Sociology will lead to more science students



12 September 2012

As Australian educators struggle to attract students to science, one PhD candidate is taking a new approach to improve the way the subject is taught.

David Ashe, a postgraduate fellow with the faculty's Centre for Research on Computer Supported Learning and Cognition (CoCo) has been researching how access to new technology in class stimulates engagement in science education, particularly in the growing field of sustainability studies.

Over the past three years Ashe has analysed the processes behind students' comprehension of complex scientific issues, as well as the educational environments most conducive to active learning.

He said he believes science and sociology are becoming more interlinked, as sustainability subjects enter the National Curriculum. "Sustainability is a complex issue and one that all students will need to consider either during their formal school education or during their lifelong learning," he said.

"I am interested in how school students think and reason when faced with scientific dilemmas. Finding ways to create learning contexts that can help students activate productive knowledge may enable them to come to a better understanding of sustainability issues."

The recent Health of Australian Science report by Australia's Chief Scientist, Ian Chubb, highlighted a stagnation in the number of students studying science subjects nationally. Chubb expressed the need to jumpstart the science curriculum at both senior and primary levels, because current teaching methods have failed to engage students in the disciplines of maths, physics and chemistry.

Ashe said he plans to determine the impact on students' approaches to learning and teachers' knowledge capacity when science is taught with sociological context. He said he hopes his research will help future educators involve younger generations in science.

Ashe arrived at the Faculty of Education and Social Work after completing undergraduate studies in agricultural engineering. Harnessing career experience in the IT industry as a former education development manager for Apple in the United Kingdom, he said he considered a career change towards further study after teaching mathematics and computer science.

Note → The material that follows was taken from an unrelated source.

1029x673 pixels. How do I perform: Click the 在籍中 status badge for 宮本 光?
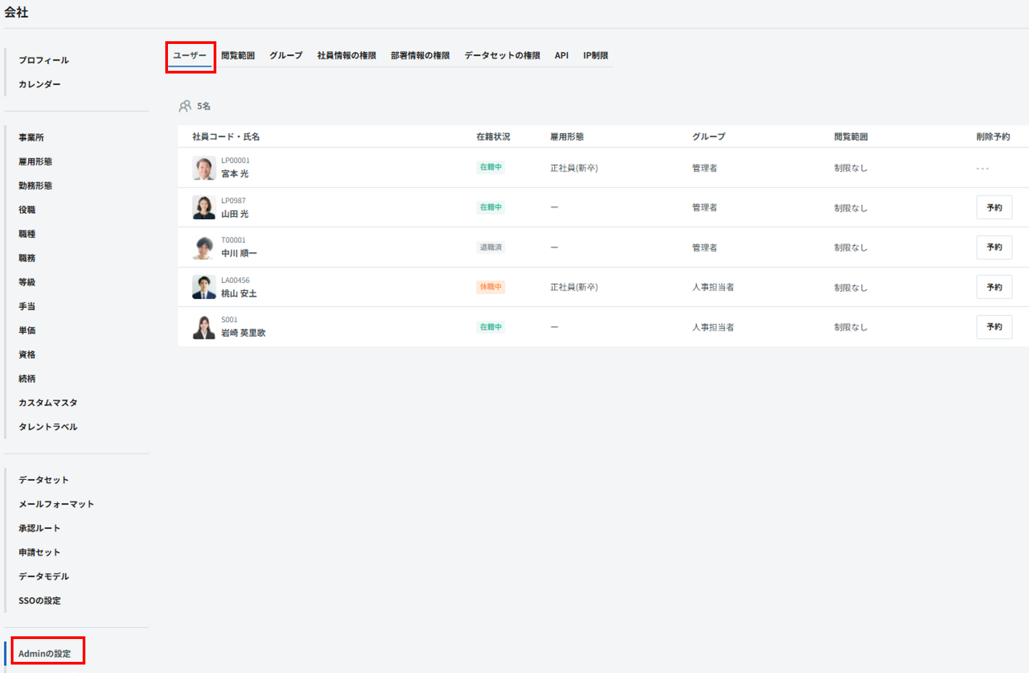click(490, 168)
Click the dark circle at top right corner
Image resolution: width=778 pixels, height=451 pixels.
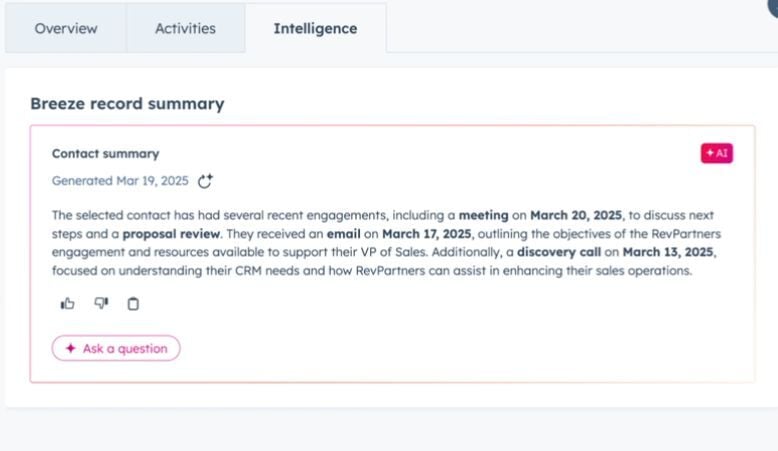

"I have always been interested in cognition and had wanted to take some time out of my career to discover more about how we think and learn. A PhD seemed the obvious direction and I was very pleased to be granted a place at the University of Sydney," he said.

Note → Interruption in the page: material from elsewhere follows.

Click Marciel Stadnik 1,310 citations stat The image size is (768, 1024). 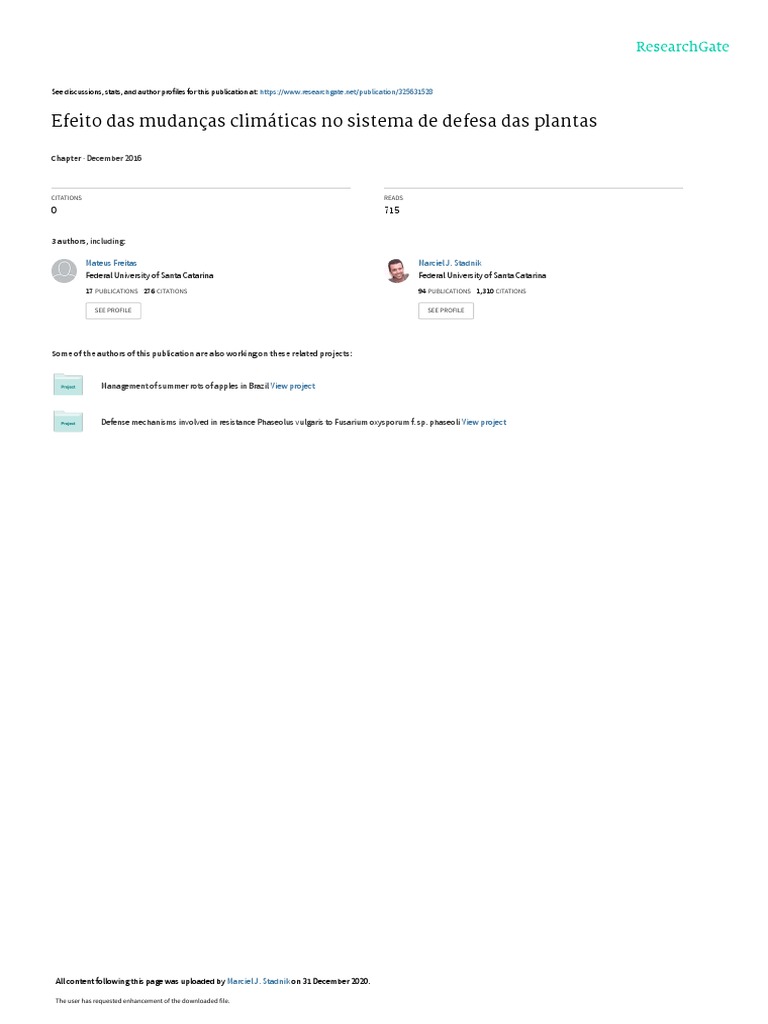pos(501,291)
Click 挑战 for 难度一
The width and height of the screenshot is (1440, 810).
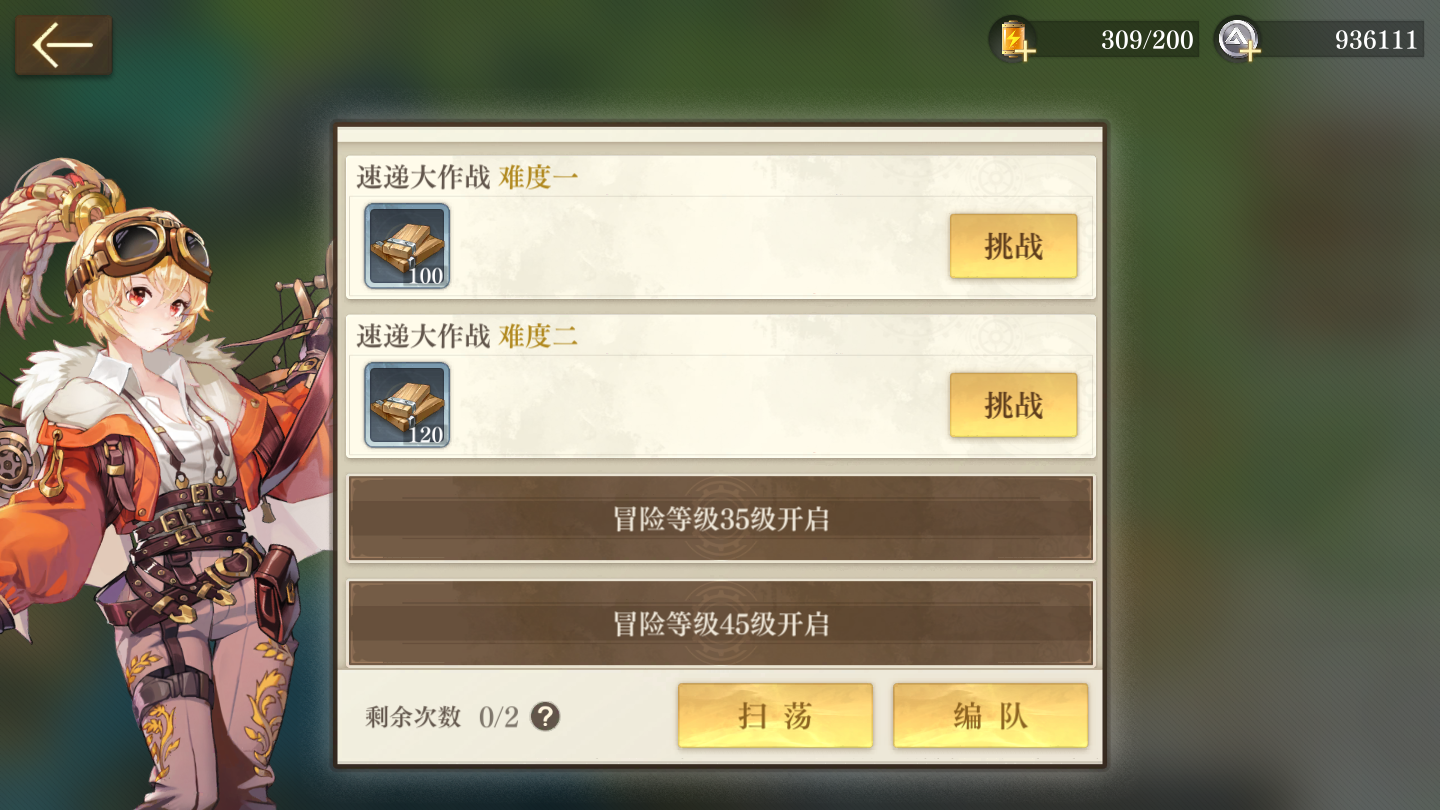click(1013, 246)

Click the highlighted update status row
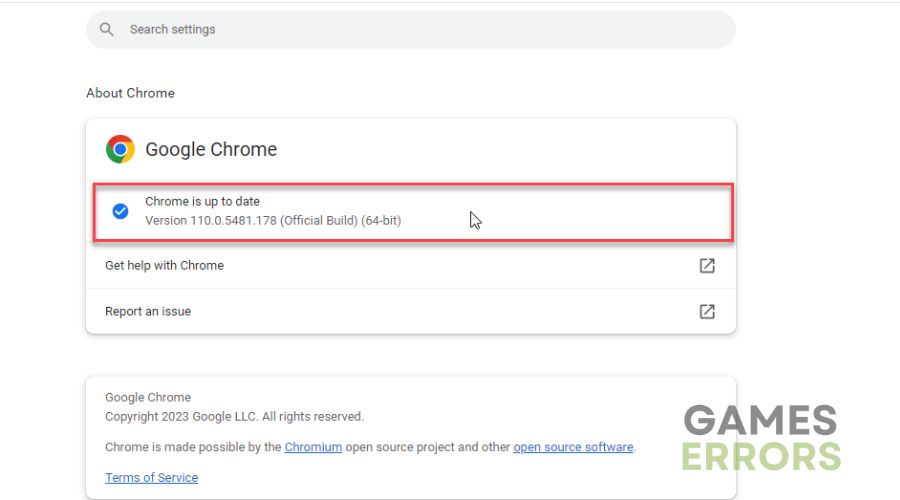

CoCo is a leading centre internationally in the burgeoning field of the learning sciences. The centre recently hosted the biennial International Conference of the Learning Sciences (ICLS), a prestigious event in the field held for the first time in the Asia-Pacific region last July.

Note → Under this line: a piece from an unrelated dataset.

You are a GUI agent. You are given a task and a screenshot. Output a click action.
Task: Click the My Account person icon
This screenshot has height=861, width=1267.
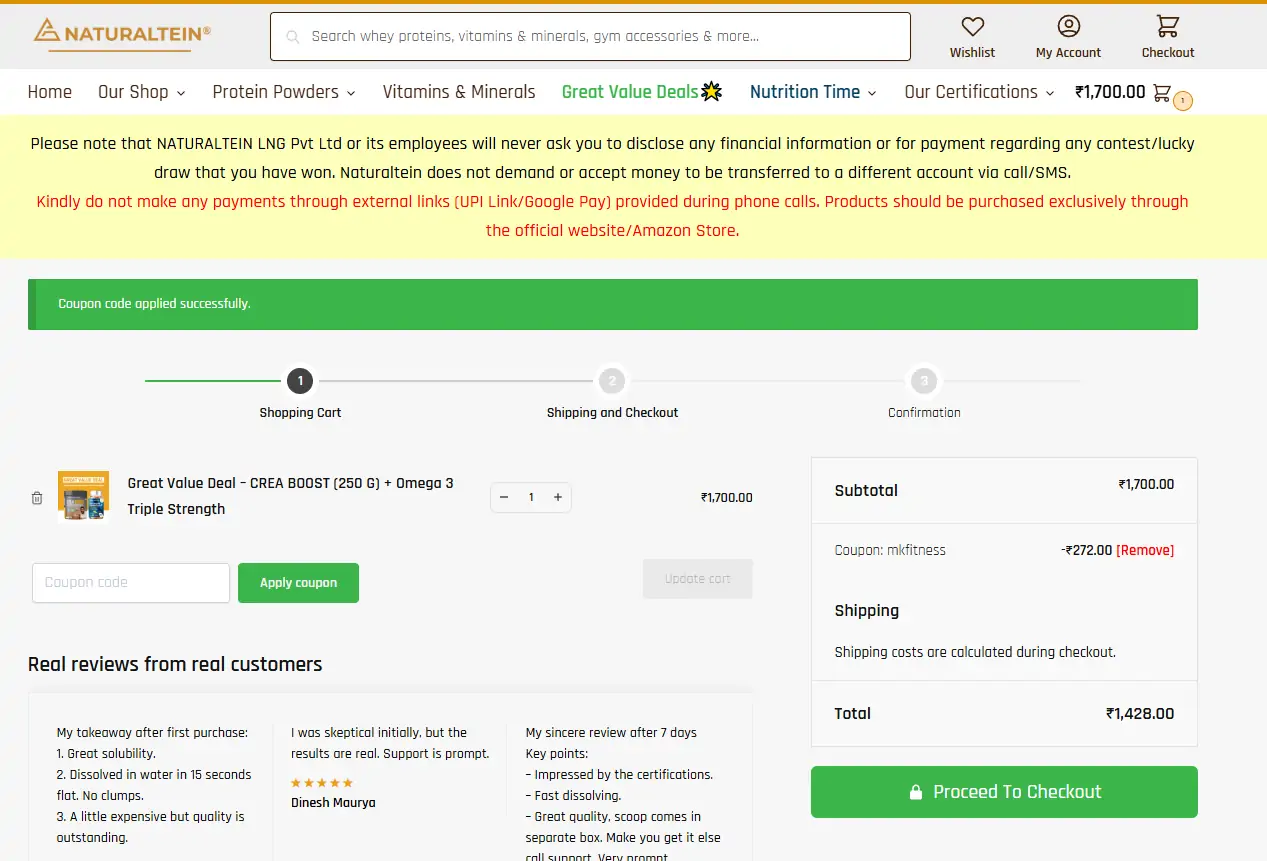(x=1067, y=28)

Ashe said that throughout his candidature, he has "enjoyed every minute" of CoCo's collegial atmosphere, where he has the support of other academics as "part of a team of researchers".

"Becoming a PhD student at CoCo has brought me into direct contact with internationally renowned researchers and given me the opportunity of contributing to major research projects. It is certainly a challenge; there is a lot to learn, a lot to read and a lot to understand. But, it is also a time to explore, to follow ideas and to push boundaries of knowledge," he said.

Ashe credits CoCo's weekly seminar sessions, in particular, as a way to become exposed to fresh concepts while having the chance to present his own research findings.

"We have an informal reading group where we discuss book chapters and journal articles and an open-plan research lab where we work and help each other. I cannot imagine a better environment in which I could have embarked on this challenging and exciting journey."

Ashe said he has also had myriad opportunities to build his research and teaching portfolio while at CoCo, where he has worked as a research assistant, undergraduate and postgraduate coursework tutor, and postgraduate fellow on an Australian Research Council funded project.

Ashe said that although he is uncertain about the direction career will take after his studies or what his working life will look like, he believes cognition and learning will be at the heart of his life's work. "Whatever my life journey has in store, I believe it will be richer for my time spent at CoCo."